According to the National Institute for Communicable Diseases, SARS-CoV-2 levels have increased over the past week in some parts of Gauteng (Daspoort in Tshwane and Hartbeesfontein in Ekurhuleni) and the Free State (Sterkwater and Bloemspruit).
However, cases are generally stable or declining across provinces.
By close of Friday, there were 9,617 recorded active cases in the land. The most was in the Western Cape (over 3,000) followed by KZN with 2,500, then Gauteng and the Free State both with more than 1,000.
Shabir Madhi, health sciences dean and professor of vaccinology at Wits University, said: “There is ongoing circulation of SARS-CoV-2 in SA, as well as ongoing evolution within the Omicron lineage of the virus in SA and globally.”
SA is seeing “erratic” outbreak patterns, but “the wastewater surveillance does not generally show a consistent rise in the amount of virus circulating” despite these small upticks in specific locales.
He said though cases of Covid hospitalisation and death continued, “these are low to modest numbers”.
The SA Medical Research Council excess mortality data indicates “deaths in SA have been within the expected bounds compared with pre-Covid years, and there is no indication that the number of deaths possibly due to Covid are outside what is otherwise expected”.
Madhi said SA is unlikely to struggle with Covid through the upcoming festive season.
“Though impossible to predict what could happen, I don’t think there will be a major surge of infections.
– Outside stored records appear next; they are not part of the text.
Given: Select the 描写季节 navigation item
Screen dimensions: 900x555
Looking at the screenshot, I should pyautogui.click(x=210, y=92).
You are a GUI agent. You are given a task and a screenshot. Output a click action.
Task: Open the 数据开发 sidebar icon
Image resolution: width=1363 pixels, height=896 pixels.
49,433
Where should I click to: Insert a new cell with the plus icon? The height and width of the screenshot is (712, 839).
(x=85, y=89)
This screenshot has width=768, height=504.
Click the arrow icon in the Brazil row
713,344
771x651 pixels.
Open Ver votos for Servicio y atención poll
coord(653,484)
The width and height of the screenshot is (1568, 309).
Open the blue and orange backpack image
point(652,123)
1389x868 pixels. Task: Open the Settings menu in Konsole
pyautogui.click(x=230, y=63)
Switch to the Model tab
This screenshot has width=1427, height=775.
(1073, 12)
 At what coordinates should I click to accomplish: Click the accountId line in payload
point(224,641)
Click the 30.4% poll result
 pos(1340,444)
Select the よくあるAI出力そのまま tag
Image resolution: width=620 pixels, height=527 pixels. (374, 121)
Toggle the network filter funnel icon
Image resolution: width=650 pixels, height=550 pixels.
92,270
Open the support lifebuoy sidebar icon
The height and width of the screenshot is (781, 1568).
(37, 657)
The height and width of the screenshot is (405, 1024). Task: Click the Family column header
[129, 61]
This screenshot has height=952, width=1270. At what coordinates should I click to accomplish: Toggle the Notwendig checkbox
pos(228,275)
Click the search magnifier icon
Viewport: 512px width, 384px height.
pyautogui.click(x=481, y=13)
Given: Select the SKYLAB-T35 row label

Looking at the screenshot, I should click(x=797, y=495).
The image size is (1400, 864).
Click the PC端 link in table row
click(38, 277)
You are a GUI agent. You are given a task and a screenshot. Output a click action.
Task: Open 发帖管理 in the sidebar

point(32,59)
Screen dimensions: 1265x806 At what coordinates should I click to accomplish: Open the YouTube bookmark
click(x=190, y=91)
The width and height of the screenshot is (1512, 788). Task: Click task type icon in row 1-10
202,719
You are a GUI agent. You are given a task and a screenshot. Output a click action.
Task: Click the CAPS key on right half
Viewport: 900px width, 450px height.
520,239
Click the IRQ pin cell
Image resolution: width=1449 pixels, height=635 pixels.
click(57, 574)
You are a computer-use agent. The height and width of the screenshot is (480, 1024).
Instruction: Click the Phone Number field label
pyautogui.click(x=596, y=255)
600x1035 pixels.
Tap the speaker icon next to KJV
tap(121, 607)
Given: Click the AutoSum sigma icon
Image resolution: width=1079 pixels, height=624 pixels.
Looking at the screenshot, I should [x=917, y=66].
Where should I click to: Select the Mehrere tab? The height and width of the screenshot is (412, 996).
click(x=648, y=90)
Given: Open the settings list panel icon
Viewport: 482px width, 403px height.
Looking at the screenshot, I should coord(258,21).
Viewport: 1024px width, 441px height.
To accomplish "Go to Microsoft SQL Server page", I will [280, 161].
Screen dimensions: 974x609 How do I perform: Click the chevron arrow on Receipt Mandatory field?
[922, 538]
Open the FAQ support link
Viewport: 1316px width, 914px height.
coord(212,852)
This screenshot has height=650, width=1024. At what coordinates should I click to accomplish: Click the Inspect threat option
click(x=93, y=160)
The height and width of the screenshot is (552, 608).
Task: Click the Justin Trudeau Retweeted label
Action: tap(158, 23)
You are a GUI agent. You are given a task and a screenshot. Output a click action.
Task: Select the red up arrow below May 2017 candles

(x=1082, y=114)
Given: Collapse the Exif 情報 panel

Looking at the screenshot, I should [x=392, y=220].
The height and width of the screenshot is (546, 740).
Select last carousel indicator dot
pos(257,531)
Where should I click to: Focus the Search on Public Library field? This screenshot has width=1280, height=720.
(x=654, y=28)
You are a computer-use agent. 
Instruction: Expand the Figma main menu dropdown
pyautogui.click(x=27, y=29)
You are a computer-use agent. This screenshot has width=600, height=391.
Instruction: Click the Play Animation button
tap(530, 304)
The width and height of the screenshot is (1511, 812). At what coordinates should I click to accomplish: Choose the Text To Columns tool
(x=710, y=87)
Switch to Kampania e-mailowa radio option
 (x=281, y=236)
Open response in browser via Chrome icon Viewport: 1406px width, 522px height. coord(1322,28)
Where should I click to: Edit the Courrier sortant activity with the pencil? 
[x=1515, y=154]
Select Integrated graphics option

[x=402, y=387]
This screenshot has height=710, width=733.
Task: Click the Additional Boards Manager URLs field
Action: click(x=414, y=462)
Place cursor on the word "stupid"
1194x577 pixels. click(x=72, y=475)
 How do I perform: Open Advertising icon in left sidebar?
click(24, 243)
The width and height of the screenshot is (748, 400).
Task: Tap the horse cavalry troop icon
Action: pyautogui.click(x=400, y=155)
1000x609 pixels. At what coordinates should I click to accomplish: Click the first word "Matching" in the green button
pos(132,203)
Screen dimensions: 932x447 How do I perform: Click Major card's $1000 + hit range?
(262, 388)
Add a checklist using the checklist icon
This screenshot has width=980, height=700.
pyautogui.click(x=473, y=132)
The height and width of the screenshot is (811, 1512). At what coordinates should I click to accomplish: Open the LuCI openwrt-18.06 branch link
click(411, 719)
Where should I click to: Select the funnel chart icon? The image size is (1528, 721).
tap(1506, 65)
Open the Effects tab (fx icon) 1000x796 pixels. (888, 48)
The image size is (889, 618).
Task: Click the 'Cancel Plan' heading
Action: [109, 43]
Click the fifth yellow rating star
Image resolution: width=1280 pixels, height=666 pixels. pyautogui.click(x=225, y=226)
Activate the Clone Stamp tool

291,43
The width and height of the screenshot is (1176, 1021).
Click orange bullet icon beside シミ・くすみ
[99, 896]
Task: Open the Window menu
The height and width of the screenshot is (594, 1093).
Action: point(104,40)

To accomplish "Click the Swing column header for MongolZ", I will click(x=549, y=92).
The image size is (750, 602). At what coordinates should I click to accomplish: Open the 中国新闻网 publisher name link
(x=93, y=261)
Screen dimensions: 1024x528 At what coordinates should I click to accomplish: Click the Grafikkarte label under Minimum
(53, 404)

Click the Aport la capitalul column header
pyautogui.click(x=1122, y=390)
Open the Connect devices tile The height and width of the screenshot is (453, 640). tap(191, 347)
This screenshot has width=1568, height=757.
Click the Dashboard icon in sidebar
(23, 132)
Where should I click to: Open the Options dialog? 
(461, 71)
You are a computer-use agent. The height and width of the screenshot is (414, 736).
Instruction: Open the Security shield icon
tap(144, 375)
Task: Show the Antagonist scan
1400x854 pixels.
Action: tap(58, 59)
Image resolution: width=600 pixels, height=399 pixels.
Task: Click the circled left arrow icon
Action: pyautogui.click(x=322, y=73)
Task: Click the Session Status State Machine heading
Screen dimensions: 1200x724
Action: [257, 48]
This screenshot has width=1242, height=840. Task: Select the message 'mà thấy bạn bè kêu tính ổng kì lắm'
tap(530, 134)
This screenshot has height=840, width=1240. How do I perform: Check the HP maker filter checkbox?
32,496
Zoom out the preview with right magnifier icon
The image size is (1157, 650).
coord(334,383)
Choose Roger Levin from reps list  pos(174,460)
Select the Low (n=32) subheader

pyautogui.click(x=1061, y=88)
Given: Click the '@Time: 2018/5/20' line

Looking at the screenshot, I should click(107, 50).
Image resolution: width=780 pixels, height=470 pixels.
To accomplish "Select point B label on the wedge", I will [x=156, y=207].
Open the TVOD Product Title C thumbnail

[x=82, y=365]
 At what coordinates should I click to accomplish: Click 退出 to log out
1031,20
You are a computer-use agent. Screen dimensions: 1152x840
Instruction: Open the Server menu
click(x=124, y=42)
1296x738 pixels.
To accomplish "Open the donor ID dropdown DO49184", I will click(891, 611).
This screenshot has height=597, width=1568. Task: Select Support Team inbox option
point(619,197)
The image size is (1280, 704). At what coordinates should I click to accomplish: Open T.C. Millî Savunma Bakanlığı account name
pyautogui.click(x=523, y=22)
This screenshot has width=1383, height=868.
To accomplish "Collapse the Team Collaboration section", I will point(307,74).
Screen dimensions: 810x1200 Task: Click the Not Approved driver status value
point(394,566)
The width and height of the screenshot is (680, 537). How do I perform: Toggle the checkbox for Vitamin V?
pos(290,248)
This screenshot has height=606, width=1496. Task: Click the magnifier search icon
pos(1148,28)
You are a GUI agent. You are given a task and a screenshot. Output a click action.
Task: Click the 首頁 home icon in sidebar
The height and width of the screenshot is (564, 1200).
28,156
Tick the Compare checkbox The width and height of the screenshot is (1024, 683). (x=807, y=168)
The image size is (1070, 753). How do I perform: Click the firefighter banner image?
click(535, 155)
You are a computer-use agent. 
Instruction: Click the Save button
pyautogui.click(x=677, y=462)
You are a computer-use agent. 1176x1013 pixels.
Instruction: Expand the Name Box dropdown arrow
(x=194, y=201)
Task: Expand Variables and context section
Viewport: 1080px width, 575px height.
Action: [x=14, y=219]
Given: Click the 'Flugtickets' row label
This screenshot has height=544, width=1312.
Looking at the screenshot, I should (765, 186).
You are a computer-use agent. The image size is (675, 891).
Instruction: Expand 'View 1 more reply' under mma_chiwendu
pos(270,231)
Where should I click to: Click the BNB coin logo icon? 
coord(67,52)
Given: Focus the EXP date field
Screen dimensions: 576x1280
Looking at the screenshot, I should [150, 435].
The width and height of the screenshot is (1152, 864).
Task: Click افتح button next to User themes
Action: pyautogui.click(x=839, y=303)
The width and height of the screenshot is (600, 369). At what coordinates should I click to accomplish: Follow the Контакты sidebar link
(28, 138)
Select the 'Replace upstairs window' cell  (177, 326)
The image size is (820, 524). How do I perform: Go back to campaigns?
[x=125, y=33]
If there is a surge of infections, SA is largely protected against severe Covid.”
That’s because more than 90% of the population is thought to have been infected, while about 40% have hybrid immunity (infection and vaccine-induced immunity simultaneously).
The exception would be high-risk individuals who are under-immunised — in other words, they have had fewer than three doses and already have pre-existing factors (like old age or diabetes making them more vulnerable).